◆ Problem statement:
What you need to produce from the material below is an exact transcription of the lines from the one with "Select turn 2 marker labeled 3 slices" through the one with "You are a GUI", both included, and no other line.
-- Material to process follows --
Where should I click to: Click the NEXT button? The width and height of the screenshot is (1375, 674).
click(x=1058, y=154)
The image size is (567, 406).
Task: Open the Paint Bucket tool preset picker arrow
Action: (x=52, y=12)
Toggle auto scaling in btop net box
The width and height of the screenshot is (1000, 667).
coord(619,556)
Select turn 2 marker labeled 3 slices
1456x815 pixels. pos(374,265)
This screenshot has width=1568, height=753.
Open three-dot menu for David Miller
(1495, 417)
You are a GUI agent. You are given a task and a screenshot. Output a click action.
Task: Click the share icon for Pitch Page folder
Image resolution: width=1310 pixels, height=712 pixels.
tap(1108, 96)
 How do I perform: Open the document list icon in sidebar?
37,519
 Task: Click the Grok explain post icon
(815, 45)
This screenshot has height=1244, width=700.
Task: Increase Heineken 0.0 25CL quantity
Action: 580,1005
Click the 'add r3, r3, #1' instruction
-- Material to process concluded --
◆ Result for this exercise:
Select turn 2 marker labeled 3 slices
1456x815 pixels. pos(374,265)
This screenshot has width=1568, height=753.
Open three-dot menu for David Miller
(1495, 417)
You are a GUI agent. You are given a task and a screenshot. Output a click action.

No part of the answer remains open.